The former Sticks ’N’ Stuff hosted Spirit Halloween every year around the Halloween season until 2020, when it also moved to University Mall, taking over the former Sears anchor space. The former Books-A-Million hosted an antique shop called "Roadside Antiques", which sold a lot of stuff some of which was formerly owned by Pate (this store was demolished in 2024). Dollar Tree, the last operating business in McFarland Mall, closed in July 2025, with the building being demolished the following month.

On December 15, 2020, the demolition process began once again, starting with the former Chili's. Stan Pate's plan was to build a sportsplex over where the mall once stood.

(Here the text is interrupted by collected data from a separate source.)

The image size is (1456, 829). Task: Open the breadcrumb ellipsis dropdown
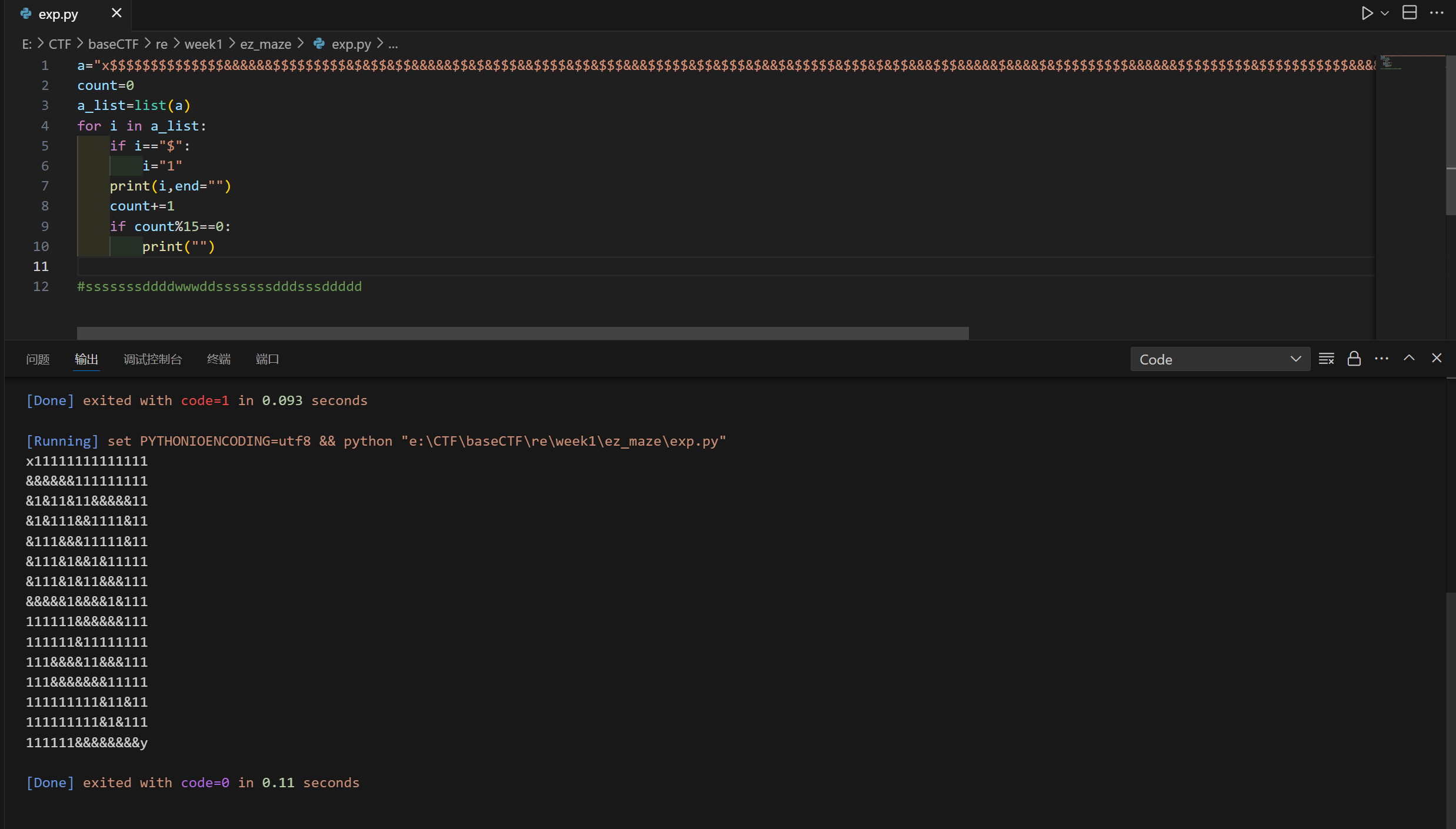pos(392,44)
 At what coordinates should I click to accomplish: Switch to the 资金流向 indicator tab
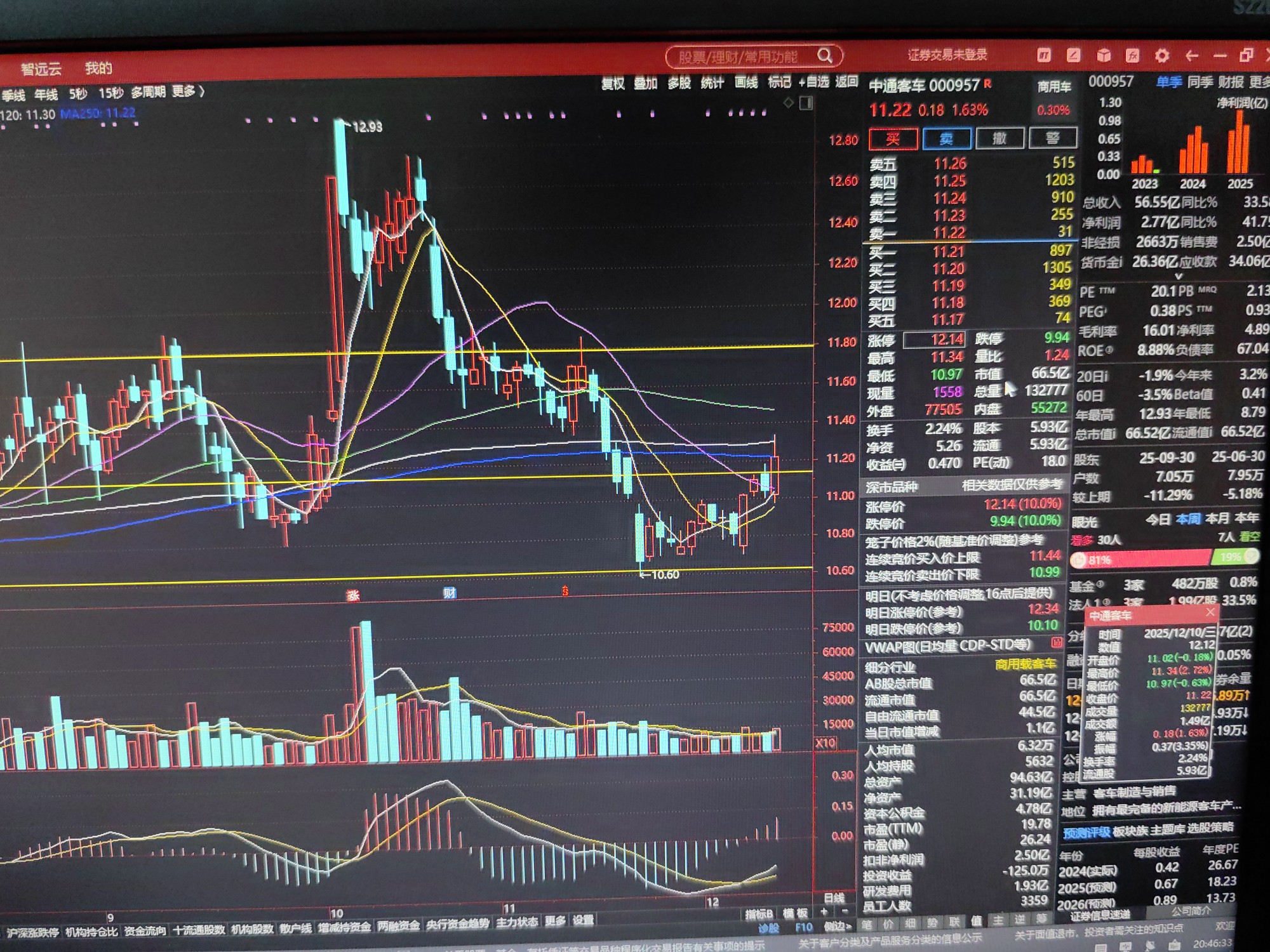145,931
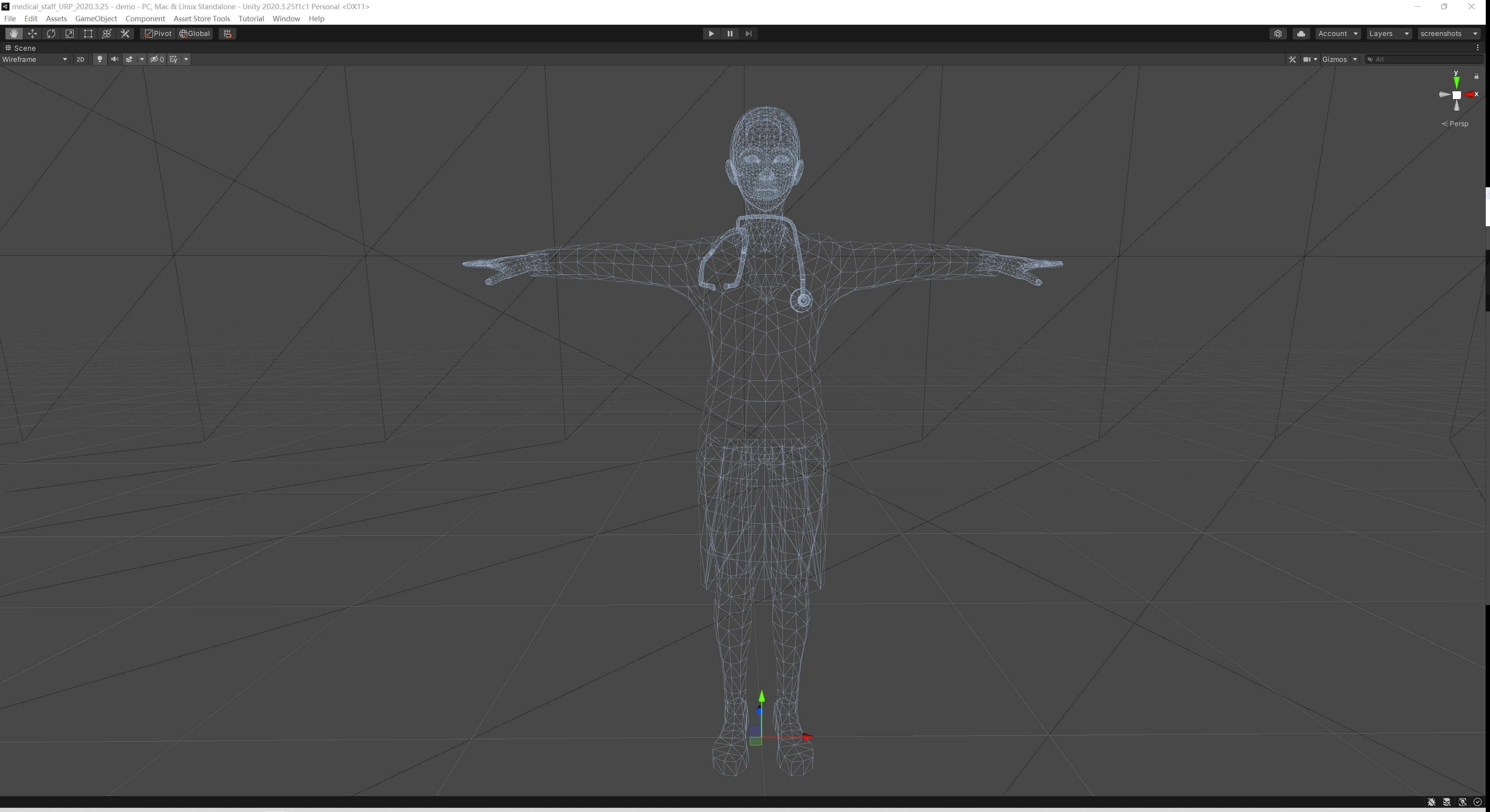Open the Layers dropdown
The image size is (1490, 812).
click(x=1389, y=34)
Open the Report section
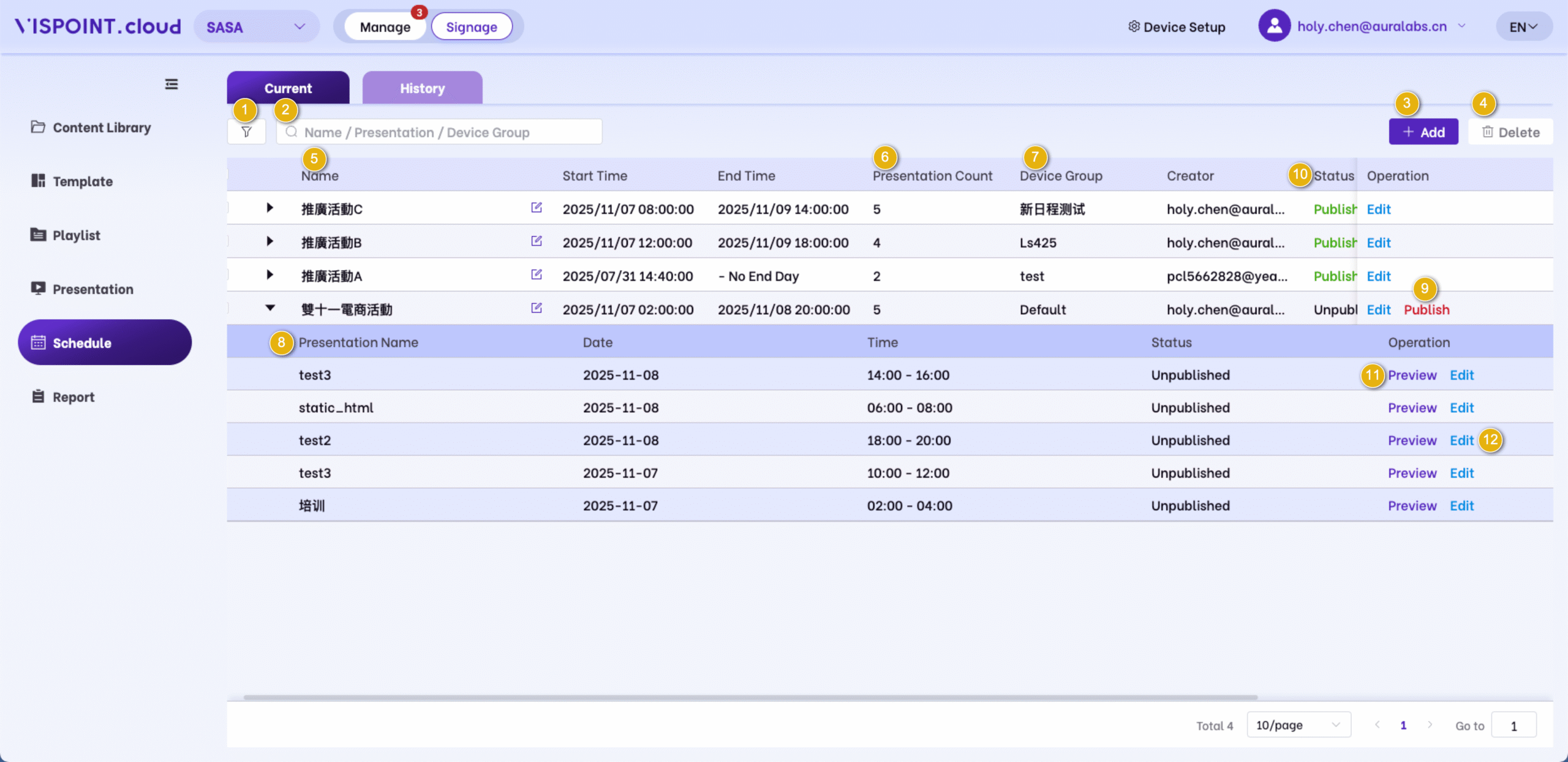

Demolition continued on February 23, 2021, with the old Woolco wing where Sticks ‘N’ Stuff, Michael's, Shoe Station, and TJ Maxx were housed for many years.

The process was concluded with the demolition of the former Goody's on April 20, 2022.

In 2024, it was announced that Stan Pate had decided to scrap the previous sportsplex plans in favor of plans for a brand new shopping center. Owner Stan Pate says the it will include "Retail, hotels, restaurants, coffee shops, ice cream shops," and so on. It is said to be bringing close to 1,000 jobs to Tuscaloosa.